**What to do**. Here, the job is to give back every entry below unchanged, omitting pictures.

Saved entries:

+++++

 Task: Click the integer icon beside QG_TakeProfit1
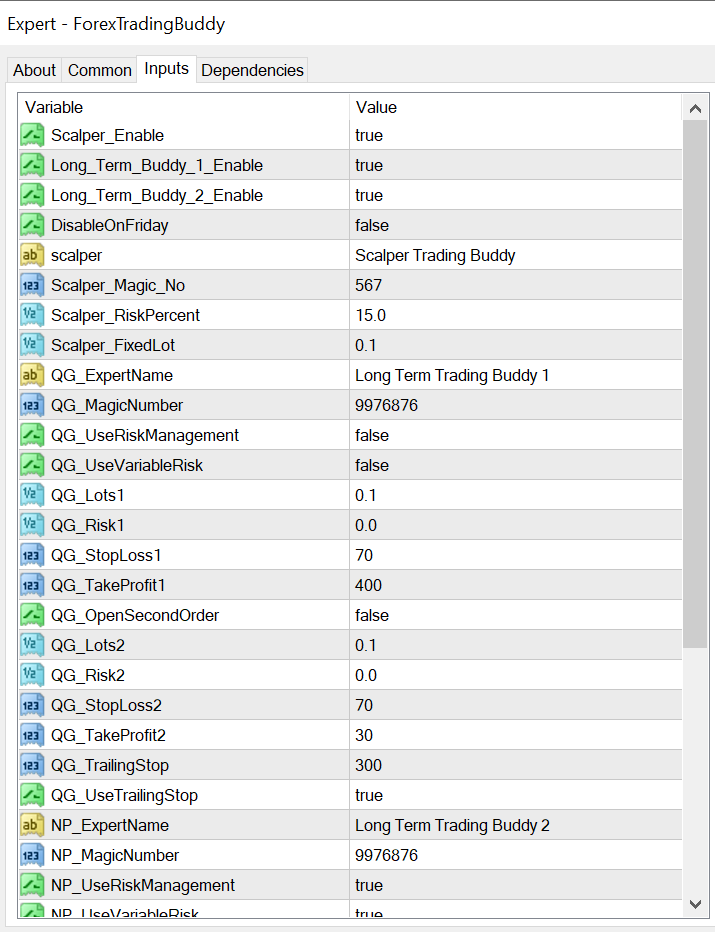(x=32, y=585)
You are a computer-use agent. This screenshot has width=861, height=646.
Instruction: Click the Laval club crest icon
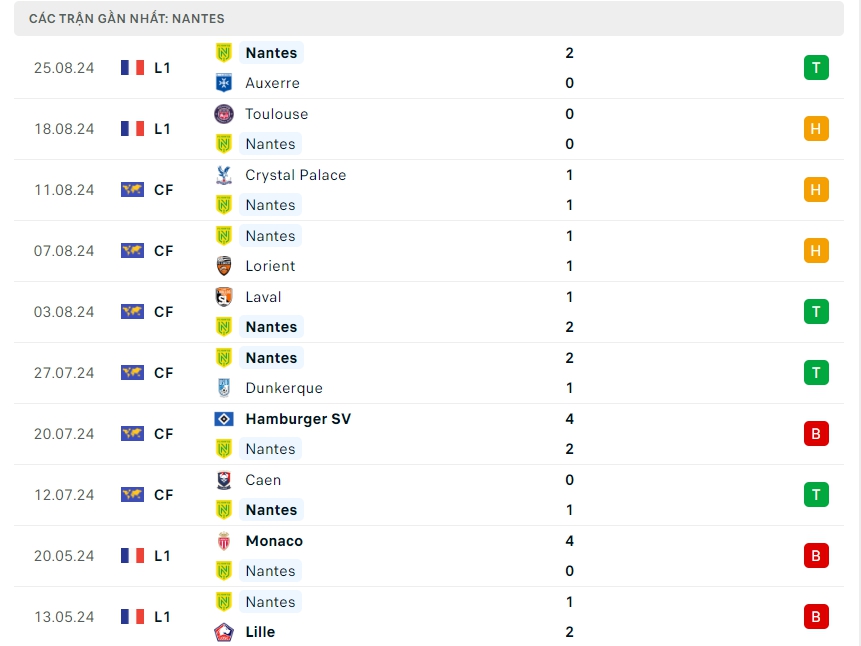click(224, 297)
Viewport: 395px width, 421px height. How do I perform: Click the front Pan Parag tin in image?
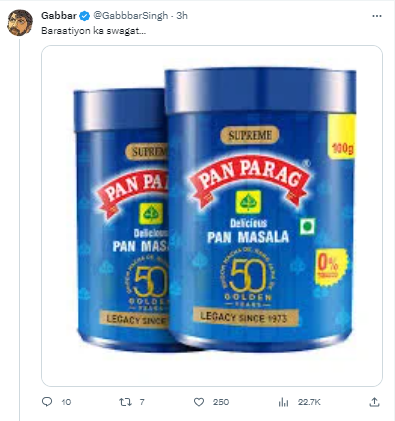coord(261,209)
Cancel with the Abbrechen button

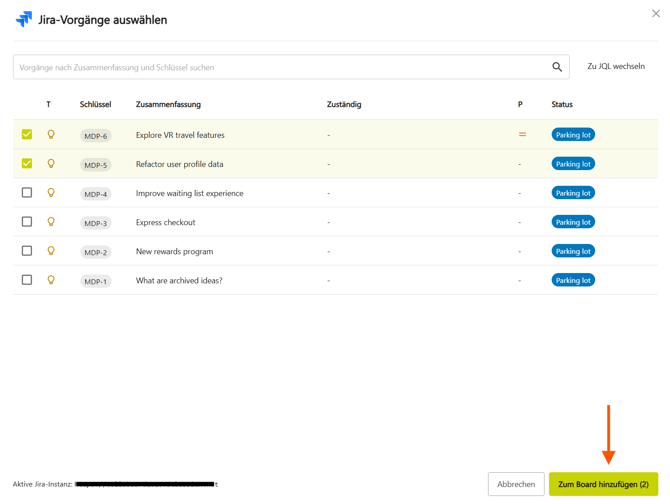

+++++

**Finished task**.
 Task: Click the integer icon beside QG_TakeProfit1
(x=32, y=585)
You are a computer-use agent. This screenshot has width=861, height=646.
Instruction: Click the Laval club crest icon
click(224, 297)
Viewport: 395px width, 421px height. How do I perform: Click the front Pan Parag tin in image?
coord(261,209)
Cancel with the Abbrechen button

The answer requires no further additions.